--- EXERCISE DATA ---
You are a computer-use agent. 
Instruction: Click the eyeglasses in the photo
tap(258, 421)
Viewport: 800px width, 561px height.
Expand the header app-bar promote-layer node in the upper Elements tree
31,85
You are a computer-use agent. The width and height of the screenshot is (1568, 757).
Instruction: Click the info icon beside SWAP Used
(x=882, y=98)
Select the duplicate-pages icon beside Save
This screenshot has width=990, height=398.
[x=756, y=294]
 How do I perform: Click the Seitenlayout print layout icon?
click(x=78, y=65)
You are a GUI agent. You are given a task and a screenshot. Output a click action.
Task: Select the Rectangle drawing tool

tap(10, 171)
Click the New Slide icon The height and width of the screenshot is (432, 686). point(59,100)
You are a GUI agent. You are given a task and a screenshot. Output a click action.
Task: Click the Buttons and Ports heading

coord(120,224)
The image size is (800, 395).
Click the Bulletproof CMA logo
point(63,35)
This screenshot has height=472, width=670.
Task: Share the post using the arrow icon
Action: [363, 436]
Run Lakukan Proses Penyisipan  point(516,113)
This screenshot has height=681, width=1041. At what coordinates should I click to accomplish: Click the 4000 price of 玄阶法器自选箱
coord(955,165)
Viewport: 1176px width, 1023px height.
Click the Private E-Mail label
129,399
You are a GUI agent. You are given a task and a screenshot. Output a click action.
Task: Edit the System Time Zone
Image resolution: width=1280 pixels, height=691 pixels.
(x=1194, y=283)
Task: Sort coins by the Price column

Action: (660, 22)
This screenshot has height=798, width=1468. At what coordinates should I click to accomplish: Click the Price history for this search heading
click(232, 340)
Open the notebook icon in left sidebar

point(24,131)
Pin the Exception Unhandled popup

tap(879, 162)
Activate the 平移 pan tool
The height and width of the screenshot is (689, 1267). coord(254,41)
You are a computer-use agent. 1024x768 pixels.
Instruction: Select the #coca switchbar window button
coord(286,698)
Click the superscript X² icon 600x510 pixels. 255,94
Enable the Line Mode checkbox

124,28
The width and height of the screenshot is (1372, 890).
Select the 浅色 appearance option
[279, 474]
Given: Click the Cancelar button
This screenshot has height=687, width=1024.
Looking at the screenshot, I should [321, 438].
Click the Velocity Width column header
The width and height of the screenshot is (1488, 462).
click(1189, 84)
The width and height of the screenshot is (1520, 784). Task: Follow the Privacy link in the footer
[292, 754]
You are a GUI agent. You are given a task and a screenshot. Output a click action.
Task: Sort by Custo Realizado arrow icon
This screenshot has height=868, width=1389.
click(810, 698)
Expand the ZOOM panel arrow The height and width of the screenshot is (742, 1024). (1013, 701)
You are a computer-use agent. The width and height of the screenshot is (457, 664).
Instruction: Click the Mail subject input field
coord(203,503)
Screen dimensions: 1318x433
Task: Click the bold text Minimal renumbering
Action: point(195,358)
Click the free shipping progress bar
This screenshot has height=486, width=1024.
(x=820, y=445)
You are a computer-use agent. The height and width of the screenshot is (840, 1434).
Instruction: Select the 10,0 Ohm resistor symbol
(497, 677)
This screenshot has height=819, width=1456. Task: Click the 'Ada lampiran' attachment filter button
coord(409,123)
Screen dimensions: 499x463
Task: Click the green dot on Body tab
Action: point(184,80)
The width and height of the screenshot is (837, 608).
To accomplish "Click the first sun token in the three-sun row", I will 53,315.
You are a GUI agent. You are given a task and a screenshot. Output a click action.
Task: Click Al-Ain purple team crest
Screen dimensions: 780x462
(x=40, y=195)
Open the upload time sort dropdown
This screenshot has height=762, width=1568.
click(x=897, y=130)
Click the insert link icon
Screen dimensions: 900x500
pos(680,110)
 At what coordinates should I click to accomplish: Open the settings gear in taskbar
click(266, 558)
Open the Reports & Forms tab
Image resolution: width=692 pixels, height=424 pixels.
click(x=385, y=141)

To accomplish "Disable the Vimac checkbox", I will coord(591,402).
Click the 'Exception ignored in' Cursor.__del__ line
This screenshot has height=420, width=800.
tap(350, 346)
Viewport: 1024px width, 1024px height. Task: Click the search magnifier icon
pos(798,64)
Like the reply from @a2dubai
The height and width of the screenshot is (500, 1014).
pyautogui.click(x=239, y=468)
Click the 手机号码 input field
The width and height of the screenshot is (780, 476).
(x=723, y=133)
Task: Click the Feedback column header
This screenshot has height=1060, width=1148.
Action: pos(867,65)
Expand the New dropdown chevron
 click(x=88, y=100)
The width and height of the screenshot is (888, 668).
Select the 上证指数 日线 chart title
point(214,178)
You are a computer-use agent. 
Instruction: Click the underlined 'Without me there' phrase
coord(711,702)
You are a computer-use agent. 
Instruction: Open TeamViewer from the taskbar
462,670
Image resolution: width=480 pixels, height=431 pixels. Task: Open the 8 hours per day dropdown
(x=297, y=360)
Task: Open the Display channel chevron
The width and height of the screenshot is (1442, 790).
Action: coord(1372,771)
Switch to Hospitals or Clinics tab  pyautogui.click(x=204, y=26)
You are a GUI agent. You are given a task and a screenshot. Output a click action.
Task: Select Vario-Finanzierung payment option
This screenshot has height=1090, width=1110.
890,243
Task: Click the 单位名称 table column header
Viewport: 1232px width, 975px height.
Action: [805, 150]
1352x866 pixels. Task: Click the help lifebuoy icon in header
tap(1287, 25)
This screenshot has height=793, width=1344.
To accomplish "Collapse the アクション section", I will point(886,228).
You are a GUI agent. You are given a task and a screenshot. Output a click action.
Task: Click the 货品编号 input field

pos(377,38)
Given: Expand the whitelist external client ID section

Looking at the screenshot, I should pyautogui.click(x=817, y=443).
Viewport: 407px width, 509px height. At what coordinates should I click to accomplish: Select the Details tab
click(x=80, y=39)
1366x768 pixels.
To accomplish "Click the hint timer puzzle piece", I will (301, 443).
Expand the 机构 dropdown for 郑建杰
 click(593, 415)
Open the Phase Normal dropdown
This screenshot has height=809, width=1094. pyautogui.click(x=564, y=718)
---
Could you retype each record exactly as it appears?

**EXPECTED OUTPUT:**
You are a computer-use agent. 
Instruction: Click the eyeglasses in the photo
tap(258, 421)
Viewport: 800px width, 561px height.
Expand the header app-bar promote-layer node in the upper Elements tree
31,85
You are a computer-use agent. The width and height of the screenshot is (1568, 757).
Instruction: Click the info icon beside SWAP Used
(x=882, y=98)
Select the duplicate-pages icon beside Save
This screenshot has width=990, height=398.
[x=756, y=294]
 How do I perform: Click the Seitenlayout print layout icon?
click(x=78, y=65)
You are a GUI agent. You are given a task and a screenshot. Output a click action.
Task: Select the Rectangle drawing tool

tap(10, 171)
Click the New Slide icon The height and width of the screenshot is (432, 686). point(59,100)
You are a GUI agent. You are given a task and a screenshot. Output a click action.
Task: Click the Buttons and Ports heading

coord(120,224)
The image size is (800, 395).
Click the Bulletproof CMA logo
point(63,35)
This screenshot has height=472, width=670.
Task: Share the post using the arrow icon
Action: [363, 436]
Run Lakukan Proses Penyisipan  point(516,113)
This screenshot has height=681, width=1041. At what coordinates should I click to accomplish: Click the 4000 price of 玄阶法器自选箱
coord(955,165)
Viewport: 1176px width, 1023px height.
Click the Private E-Mail label
129,399
You are a GUI agent. You are given a task and a screenshot. Output a click action.
Task: Edit the System Time Zone
Image resolution: width=1280 pixels, height=691 pixels.
(x=1194, y=283)
Task: Sort coins by the Price column

Action: (660, 22)
This screenshot has height=798, width=1468. At what coordinates should I click to accomplish: Click the Price history for this search heading
click(232, 340)
Open the notebook icon in left sidebar

point(24,131)
Pin the Exception Unhandled popup

tap(879, 162)
Activate the 平移 pan tool
The height and width of the screenshot is (689, 1267). coord(254,41)
You are a computer-use agent. 1024x768 pixels.
Instruction: Select the #coca switchbar window button
coord(286,698)
Click the superscript X² icon 600x510 pixels. 255,94
Enable the Line Mode checkbox

124,28
The width and height of the screenshot is (1372, 890).
Select the 浅色 appearance option
[279, 474]
Given: Click the Cancelar button
This screenshot has height=687, width=1024.
Looking at the screenshot, I should [321, 438].
Click the Velocity Width column header
The width and height of the screenshot is (1488, 462).
click(1189, 84)
The width and height of the screenshot is (1520, 784). Task: Follow the Privacy link in the footer
[292, 754]
You are a GUI agent. You are given a task and a screenshot. Output a click action.
Task: Sort by Custo Realizado arrow icon
This screenshot has height=868, width=1389.
click(810, 698)
Expand the ZOOM panel arrow The height and width of the screenshot is (742, 1024). (1013, 701)
You are a computer-use agent. The width and height of the screenshot is (457, 664).
Instruction: Click the Mail subject input field
coord(203,503)
Screen dimensions: 1318x433
Task: Click the bold text Minimal renumbering
Action: point(195,358)
Click the free shipping progress bar
This screenshot has height=486, width=1024.
(x=820, y=445)
You are a computer-use agent. The height and width of the screenshot is (840, 1434).
Instruction: Select the 10,0 Ohm resistor symbol
(497, 677)
This screenshot has height=819, width=1456. Task: Click the 'Ada lampiran' attachment filter button
coord(409,123)
Screen dimensions: 499x463
Task: Click the green dot on Body tab
Action: point(184,80)
The width and height of the screenshot is (837, 608).
To accomplish "Click the first sun token in the three-sun row", I will 53,315.
You are a GUI agent. You are given a task and a screenshot. Output a click action.
Task: Click Al-Ain purple team crest
Screen dimensions: 780x462
(x=40, y=195)
Open the upload time sort dropdown
This screenshot has height=762, width=1568.
click(x=897, y=130)
Click the insert link icon
Screen dimensions: 900x500
pos(680,110)
 At what coordinates should I click to accomplish: Open the settings gear in taskbar
click(266, 558)
Open the Reports & Forms tab
Image resolution: width=692 pixels, height=424 pixels.
click(x=385, y=141)

To accomplish "Disable the Vimac checkbox", I will coord(591,402).
Click the 'Exception ignored in' Cursor.__del__ line
This screenshot has height=420, width=800.
tap(350, 346)
Viewport: 1024px width, 1024px height. Task: Click the search magnifier icon
pos(798,64)
Like the reply from @a2dubai
The height and width of the screenshot is (500, 1014).
pyautogui.click(x=239, y=468)
Click the 手机号码 input field
The width and height of the screenshot is (780, 476).
(x=723, y=133)
Task: Click the Feedback column header
This screenshot has height=1060, width=1148.
Action: pos(867,65)
Expand the New dropdown chevron
 click(x=88, y=100)
The width and height of the screenshot is (888, 668).
Select the 上证指数 日线 chart title
point(214,178)
You are a computer-use agent. 
Instruction: Click the underlined 'Without me there' phrase
coord(711,702)
You are a computer-use agent. 
Instruction: Open TeamViewer from the taskbar
462,670
Image resolution: width=480 pixels, height=431 pixels. Task: Open the 8 hours per day dropdown
(x=297, y=360)
Task: Open the Display channel chevron
The width and height of the screenshot is (1442, 790).
Action: coord(1372,771)
Switch to Hospitals or Clinics tab  pyautogui.click(x=204, y=26)
You are a GUI agent. You are given a task and a screenshot. Output a click action.
Task: Select Vario-Finanzierung payment option
This screenshot has height=1090, width=1110.
890,243
Task: Click the 单位名称 table column header
Viewport: 1232px width, 975px height.
Action: [805, 150]
1352x866 pixels. Task: Click the help lifebuoy icon in header
tap(1287, 25)
This screenshot has height=793, width=1344.
To accomplish "Collapse the アクション section", I will point(886,228).
You are a GUI agent. You are given a task and a screenshot. Output a click action.
Task: Click the 货品编号 input field

pos(377,38)
Given: Expand the whitelist external client ID section

Looking at the screenshot, I should pyautogui.click(x=817, y=443).
Viewport: 407px width, 509px height. At what coordinates should I click to accomplish: Select the Details tab
click(x=80, y=39)
1366x768 pixels.
To accomplish "Click the hint timer puzzle piece", I will (301, 443).
Expand the 机构 dropdown for 郑建杰
 click(593, 415)
Open the Phase Normal dropdown
This screenshot has height=809, width=1094. pyautogui.click(x=564, y=718)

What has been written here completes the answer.